*Problem to solve*.
The records below must be repeated exactly, but without their pictures.

Records excerpted from a collection:
####

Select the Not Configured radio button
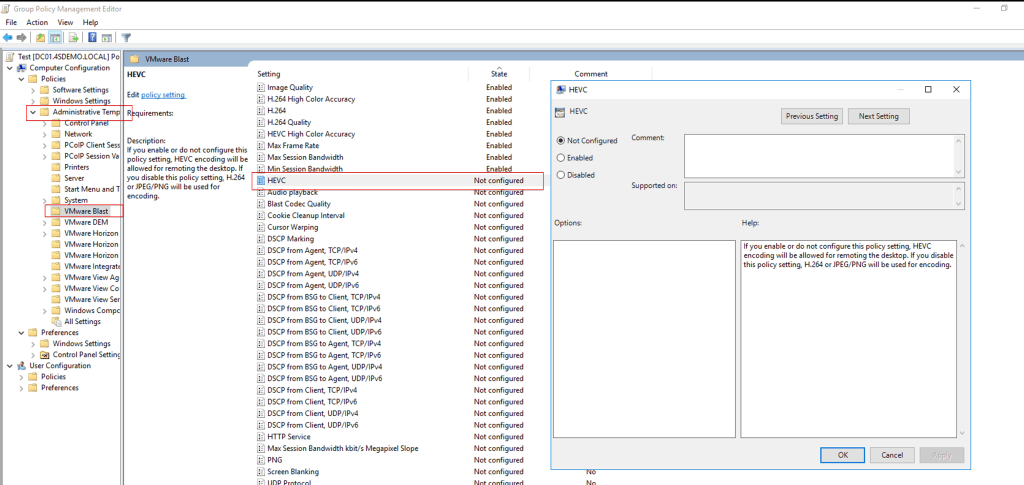 click(561, 141)
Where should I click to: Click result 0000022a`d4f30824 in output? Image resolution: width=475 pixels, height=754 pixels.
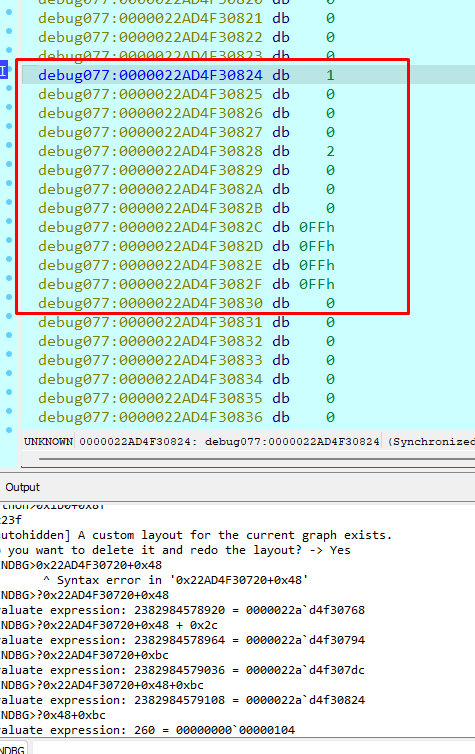click(x=305, y=700)
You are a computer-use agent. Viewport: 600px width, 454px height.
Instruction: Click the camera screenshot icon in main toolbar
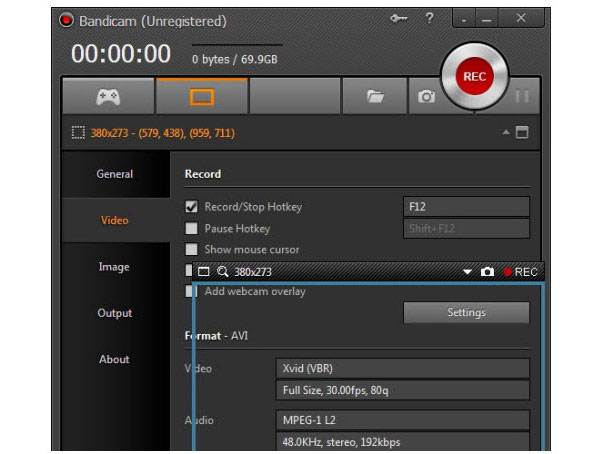427,97
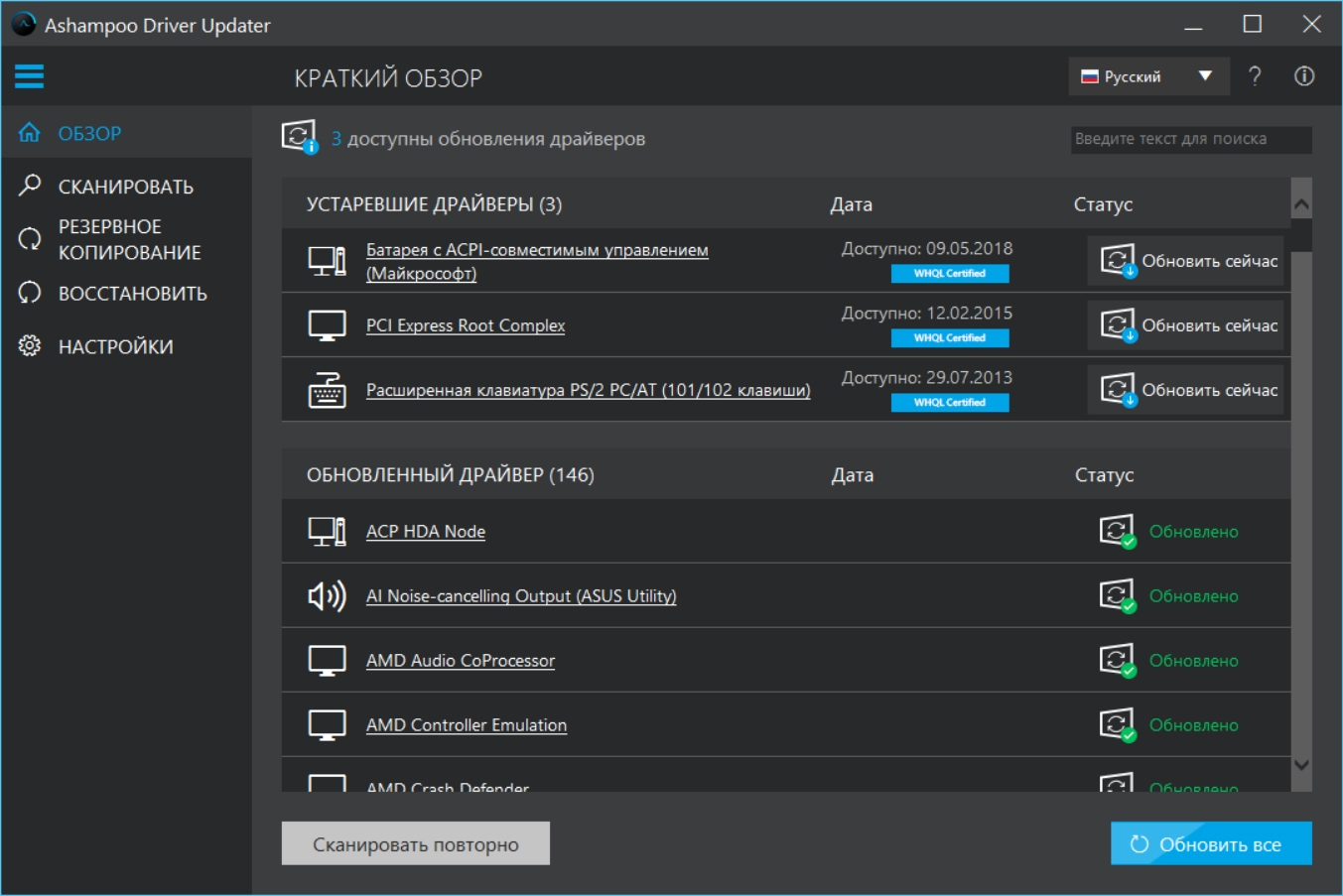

####

*Finished exercise*.
Select the Not Configured radio button
 click(561, 141)
Where should I click to: Click result 0000022a`d4f30824 in output? Image resolution: width=475 pixels, height=754 pixels.
click(x=305, y=700)
You are a computer-use agent. Viewport: 600px width, 454px height.
Instruction: Click the camera screenshot icon in main toolbar
427,97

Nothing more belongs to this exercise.